▸ WHAT NEEDS TO BE DONE
Print the lines of the material below verbatim, everything from the line containing "This screenshot has width=796, height=598." down to the end of the material, both ends included.

(Element lookup records)
>> START
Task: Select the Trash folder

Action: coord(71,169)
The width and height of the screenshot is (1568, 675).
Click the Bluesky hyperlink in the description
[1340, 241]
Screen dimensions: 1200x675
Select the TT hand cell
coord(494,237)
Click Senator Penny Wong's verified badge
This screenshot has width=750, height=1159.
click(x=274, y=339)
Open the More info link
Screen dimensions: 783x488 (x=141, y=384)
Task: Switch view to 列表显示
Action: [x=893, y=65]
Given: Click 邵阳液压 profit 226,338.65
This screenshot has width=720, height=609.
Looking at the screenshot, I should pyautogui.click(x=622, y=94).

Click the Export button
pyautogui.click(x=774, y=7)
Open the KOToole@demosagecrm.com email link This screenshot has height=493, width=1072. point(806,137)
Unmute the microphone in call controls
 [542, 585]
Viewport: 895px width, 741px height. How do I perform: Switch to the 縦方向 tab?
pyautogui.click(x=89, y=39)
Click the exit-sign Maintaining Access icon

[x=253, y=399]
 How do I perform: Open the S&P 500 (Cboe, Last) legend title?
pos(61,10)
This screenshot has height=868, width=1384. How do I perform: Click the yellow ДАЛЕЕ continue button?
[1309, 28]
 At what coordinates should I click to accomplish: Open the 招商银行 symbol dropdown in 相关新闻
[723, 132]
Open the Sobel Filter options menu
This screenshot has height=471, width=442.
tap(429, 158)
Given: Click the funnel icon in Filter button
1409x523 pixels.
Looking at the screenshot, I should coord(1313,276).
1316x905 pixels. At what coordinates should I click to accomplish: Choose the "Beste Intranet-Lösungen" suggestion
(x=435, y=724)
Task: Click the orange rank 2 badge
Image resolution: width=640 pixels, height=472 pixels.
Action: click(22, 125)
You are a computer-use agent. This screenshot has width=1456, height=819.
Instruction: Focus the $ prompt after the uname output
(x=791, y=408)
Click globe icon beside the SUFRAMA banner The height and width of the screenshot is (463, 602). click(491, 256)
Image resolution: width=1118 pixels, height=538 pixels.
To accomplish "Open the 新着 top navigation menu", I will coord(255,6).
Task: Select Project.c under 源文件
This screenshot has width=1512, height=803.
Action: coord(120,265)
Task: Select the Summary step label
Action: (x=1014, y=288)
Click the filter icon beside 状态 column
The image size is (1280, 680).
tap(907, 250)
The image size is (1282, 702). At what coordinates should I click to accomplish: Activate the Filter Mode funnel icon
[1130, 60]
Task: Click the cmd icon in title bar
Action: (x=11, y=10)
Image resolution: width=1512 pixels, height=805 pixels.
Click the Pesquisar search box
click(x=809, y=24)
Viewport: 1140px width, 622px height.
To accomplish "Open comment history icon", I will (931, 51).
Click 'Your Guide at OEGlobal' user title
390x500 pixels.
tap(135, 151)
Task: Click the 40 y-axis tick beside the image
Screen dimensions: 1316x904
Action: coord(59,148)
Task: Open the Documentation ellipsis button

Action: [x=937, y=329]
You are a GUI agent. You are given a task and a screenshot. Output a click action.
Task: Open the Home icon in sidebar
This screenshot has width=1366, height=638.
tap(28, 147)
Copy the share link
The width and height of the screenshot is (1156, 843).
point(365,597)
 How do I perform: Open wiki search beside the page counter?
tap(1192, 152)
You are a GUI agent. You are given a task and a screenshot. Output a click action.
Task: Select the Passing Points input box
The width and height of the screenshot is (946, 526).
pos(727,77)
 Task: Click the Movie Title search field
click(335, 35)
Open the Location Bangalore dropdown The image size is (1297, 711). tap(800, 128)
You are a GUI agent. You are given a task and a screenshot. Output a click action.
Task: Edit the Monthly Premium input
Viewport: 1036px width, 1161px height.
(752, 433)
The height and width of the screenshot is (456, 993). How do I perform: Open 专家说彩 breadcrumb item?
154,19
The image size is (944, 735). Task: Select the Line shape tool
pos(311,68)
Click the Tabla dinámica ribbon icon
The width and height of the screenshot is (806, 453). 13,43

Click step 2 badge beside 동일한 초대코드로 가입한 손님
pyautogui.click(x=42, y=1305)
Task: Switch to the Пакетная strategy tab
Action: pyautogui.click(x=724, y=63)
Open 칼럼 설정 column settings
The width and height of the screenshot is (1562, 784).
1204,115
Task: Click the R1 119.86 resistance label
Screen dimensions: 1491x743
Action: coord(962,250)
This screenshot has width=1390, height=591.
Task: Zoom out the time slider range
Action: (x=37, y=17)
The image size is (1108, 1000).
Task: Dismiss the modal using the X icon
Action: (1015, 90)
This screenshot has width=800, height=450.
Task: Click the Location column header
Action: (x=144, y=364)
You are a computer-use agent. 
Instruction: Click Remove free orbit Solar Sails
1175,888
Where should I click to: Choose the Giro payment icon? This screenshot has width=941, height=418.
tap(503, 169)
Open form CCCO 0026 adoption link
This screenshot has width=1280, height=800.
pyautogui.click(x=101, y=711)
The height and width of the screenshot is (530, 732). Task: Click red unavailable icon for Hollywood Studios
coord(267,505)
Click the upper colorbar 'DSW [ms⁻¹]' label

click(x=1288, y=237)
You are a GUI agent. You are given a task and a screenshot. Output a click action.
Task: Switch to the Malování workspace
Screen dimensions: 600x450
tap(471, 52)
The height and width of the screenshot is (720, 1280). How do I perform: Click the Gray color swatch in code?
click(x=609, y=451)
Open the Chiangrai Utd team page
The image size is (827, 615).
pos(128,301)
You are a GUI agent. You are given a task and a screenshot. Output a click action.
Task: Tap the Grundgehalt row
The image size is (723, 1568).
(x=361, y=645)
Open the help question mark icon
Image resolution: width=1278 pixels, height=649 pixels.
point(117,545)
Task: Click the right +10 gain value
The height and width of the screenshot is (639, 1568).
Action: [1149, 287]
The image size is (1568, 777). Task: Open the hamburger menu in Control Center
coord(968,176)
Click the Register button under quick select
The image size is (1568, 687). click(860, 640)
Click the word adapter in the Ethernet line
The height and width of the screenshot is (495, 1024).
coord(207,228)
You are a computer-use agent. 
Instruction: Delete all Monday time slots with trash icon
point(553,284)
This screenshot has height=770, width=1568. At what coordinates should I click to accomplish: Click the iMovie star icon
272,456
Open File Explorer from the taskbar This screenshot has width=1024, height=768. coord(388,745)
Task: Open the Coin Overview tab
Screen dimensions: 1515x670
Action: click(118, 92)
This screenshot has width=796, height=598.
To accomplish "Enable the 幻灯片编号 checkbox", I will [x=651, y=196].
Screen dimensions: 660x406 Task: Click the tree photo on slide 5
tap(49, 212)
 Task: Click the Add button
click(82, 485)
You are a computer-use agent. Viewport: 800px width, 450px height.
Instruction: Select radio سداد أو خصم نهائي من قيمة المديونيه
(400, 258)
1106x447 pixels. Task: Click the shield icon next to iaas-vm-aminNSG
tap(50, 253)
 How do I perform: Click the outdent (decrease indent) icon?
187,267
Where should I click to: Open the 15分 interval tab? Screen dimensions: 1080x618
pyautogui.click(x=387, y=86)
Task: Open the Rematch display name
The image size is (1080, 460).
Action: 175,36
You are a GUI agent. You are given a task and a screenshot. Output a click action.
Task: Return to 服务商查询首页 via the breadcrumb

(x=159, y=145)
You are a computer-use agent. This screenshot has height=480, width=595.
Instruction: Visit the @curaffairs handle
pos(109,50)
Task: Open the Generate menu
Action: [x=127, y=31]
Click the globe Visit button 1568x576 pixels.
>> END
▸ FULL RESPONSE
This screenshot has width=796, height=598.
To accomplish "Enable the 幻灯片编号 checkbox", I will [x=651, y=196].
Screen dimensions: 660x406 Task: Click the tree photo on slide 5
tap(49, 212)
 Task: Click the Add button
click(82, 485)
You are a computer-use agent. Viewport: 800px width, 450px height.
Instruction: Select radio سداد أو خصم نهائي من قيمة المديونيه
(400, 258)
1106x447 pixels. Task: Click the shield icon next to iaas-vm-aminNSG
tap(50, 253)
 How do I perform: Click the outdent (decrease indent) icon?
187,267
Where should I click to: Open the 15分 interval tab? Screen dimensions: 1080x618
pyautogui.click(x=387, y=86)
Task: Open the Rematch display name
The image size is (1080, 460).
Action: 175,36
You are a GUI agent. You are given a task and a screenshot. Output a click action.
Task: Return to 服务商查询首页 via the breadcrumb

(x=159, y=145)
You are a computer-use agent. This screenshot has height=480, width=595.
Instruction: Visit the @curaffairs handle
pos(109,50)
Task: Open the Generate menu
Action: [x=127, y=31]
Click the globe Visit button 1568x576 pixels.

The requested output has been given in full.